Enhancement” means any update, upgrade, new version, modification, additions, developments, improvements or enhancement to the Corsearch Platform(s).

Execution Date” means the last date of signature of the Master Service Agreement.

Intellectual Property Rights” means any copyright, database right, design right, rights to inventions (whether or not patentable), patents, patent applications, know-how, trademarks, service marks, trade secrets and any rights similar or analogous to any of the foregoing, in each case: (a) whether arising by operation of law, registrable or registered; (b) whether now known or in the future created; (c) in each and every part of the world; (d) for the full term of such rights together with any extensions; (e) including (without limitation) all future rights where capable of present assignment; and (f) with the right to claim for past infringement. 

Losses” means all claims, actions, proceedings, costs (including reasonable legal fees), expenses, losses, damages (other than consequential damages) and liabilities. 

“Order Form” means an order specifying the Services to be provided to Customer or its Affiliates and the terms relating to such Services. 

Personal Data” means personal data or personal information as defined in the relevant Data Protection Laws.

Recipient” means the Party receiving Confidential Information from the other Party.

Report” means any report created by Corsearch for Customer as part of the Services.

Services” means all services to be performed by Corsearch as detailed in any SOW.

Term” has the meaning given to it in Clause 10.1.

“Third Party Information” means information made available via the Corsearch Platform(s), Report(s), or Services from third party databases and investigative tools including but not limited to national or regional trademark and patent offices, Secretary of State Offices, internet search engines, online platforms, or any ICANN-accredited registrar. 

“User” means those persons (whether personnel of Customer or its clients), who are authorized by Corsearch to access and use the Corsearch Platform(s).

2. The Services

2.1. Order Process Corsearch will provide Customer with the Services.

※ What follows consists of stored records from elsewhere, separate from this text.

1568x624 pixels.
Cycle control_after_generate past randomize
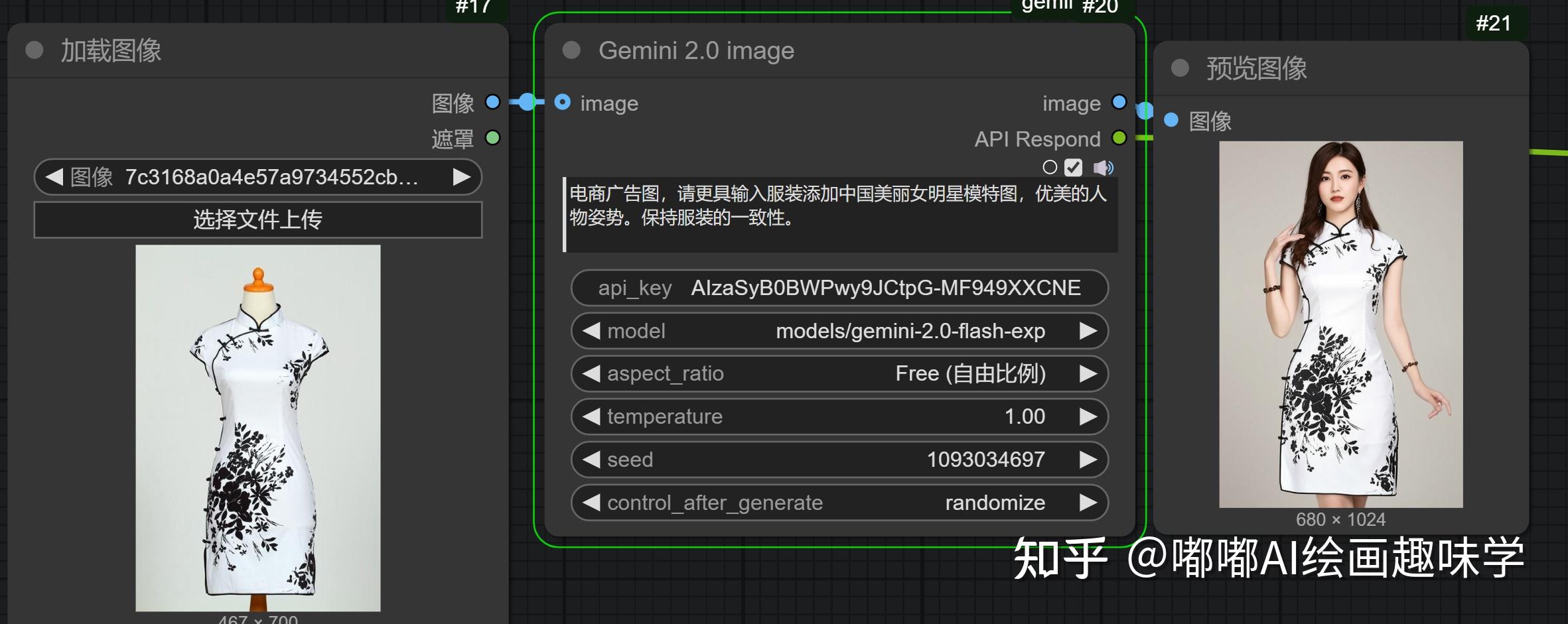1088,503
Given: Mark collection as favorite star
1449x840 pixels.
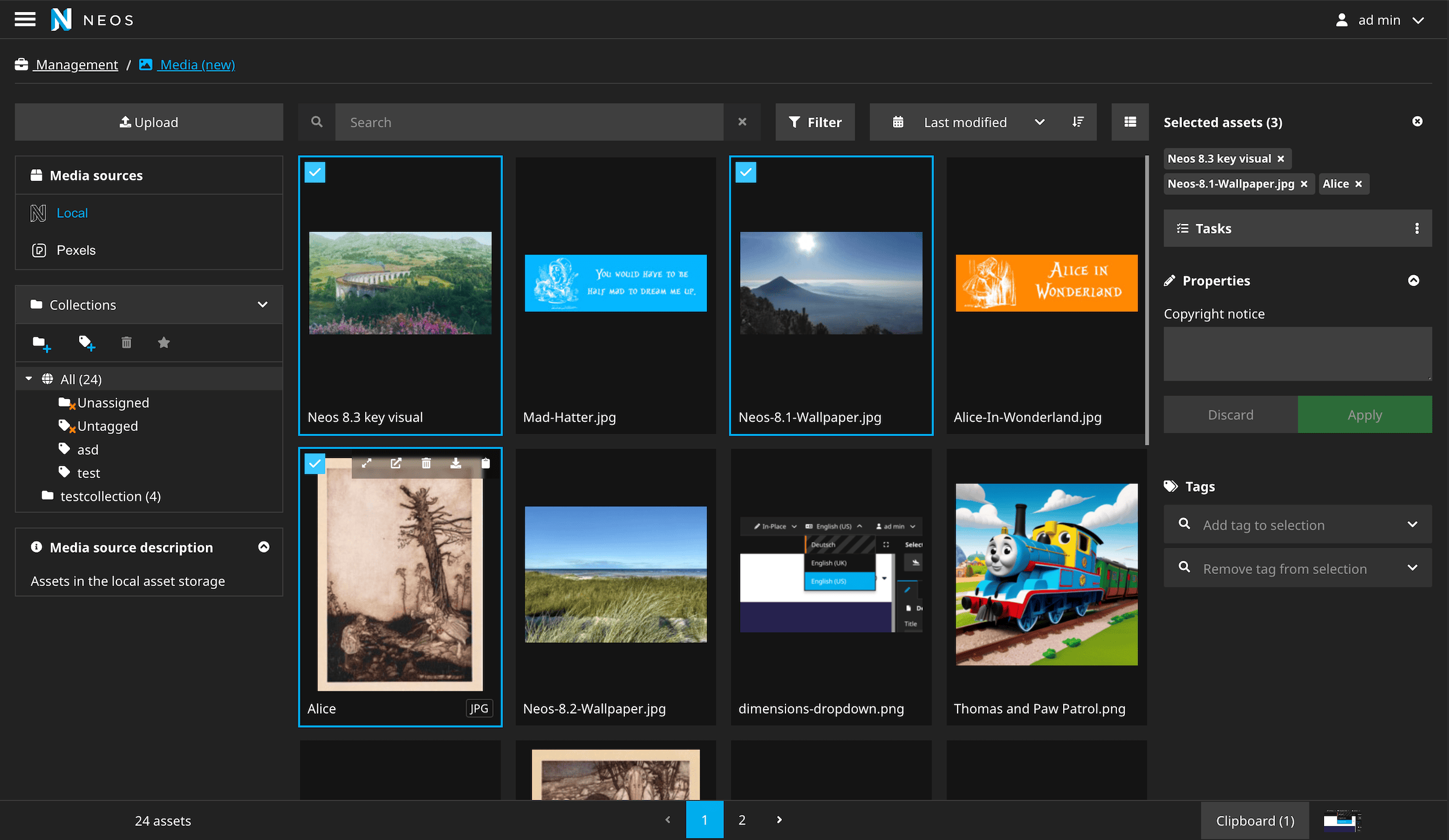Looking at the screenshot, I should click(x=164, y=343).
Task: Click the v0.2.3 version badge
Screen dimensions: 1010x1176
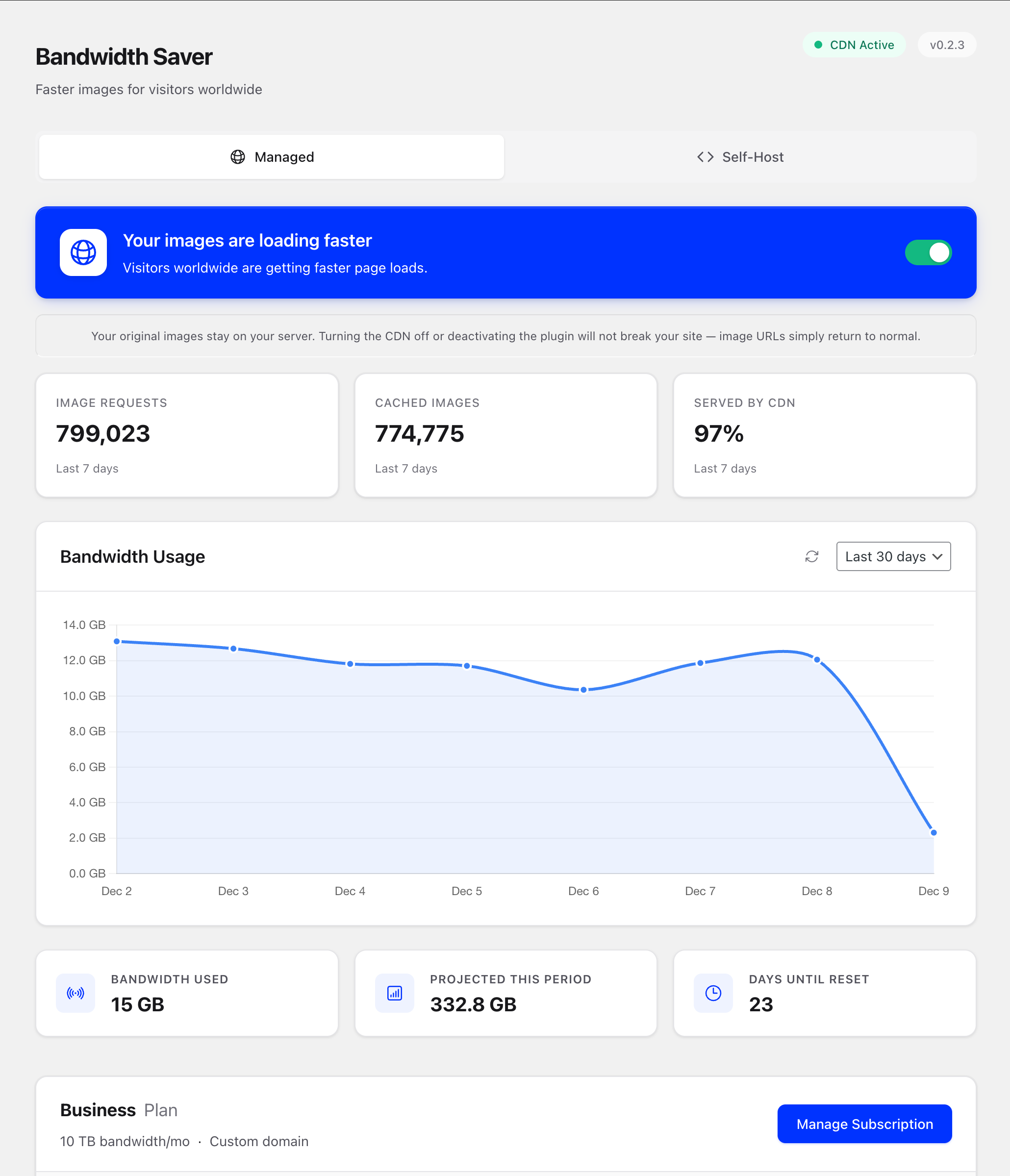Action: pyautogui.click(x=946, y=45)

During the Term, Customer and/or its Affiliates may subscribe for the Services with Corsearch and/or it’s Affiliates by entering into an Order Form. Each Order Form will set forth the start date of the Services, the end date, the fees payable, payment terms and any other terms to which the Parties may agree. Each Order Form incorporates the terms of the Agreement by reference and is deemed a part hereof. 

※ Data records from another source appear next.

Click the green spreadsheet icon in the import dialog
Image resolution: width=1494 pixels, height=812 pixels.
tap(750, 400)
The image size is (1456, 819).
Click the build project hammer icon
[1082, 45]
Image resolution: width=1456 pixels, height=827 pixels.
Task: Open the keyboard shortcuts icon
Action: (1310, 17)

2.2. Trials Corsearch may provide Customer with access to Services as part of a free or beta version trial (each a “Trial”). Any Trial will end at the earlier of: (a) the end date specified in the Order Form; (b) the start date of any Order Form for the same Services on a paid for basis; or (b) termination at Corsearch’s sole discretion at any time. Corsearch makes no commitments whatsoever with respect to the features, functionality, service levels, support or availability made available as part of a Trial and reserves the right to change such features and functionality at any time without notice and in its sole discretion.

3. License and Access

3.1. License to use the Corsearch Platform(s) During the Term and subject to payment of the fees under any Order Form, Corsearch grants to Customer and its Users a non-exclusive, non-transferable, non-sublicensable and worldwide license to access and use the Corsearch Platform(s), for Customer’s own business purposes in the manner contemplated by the Agreement. 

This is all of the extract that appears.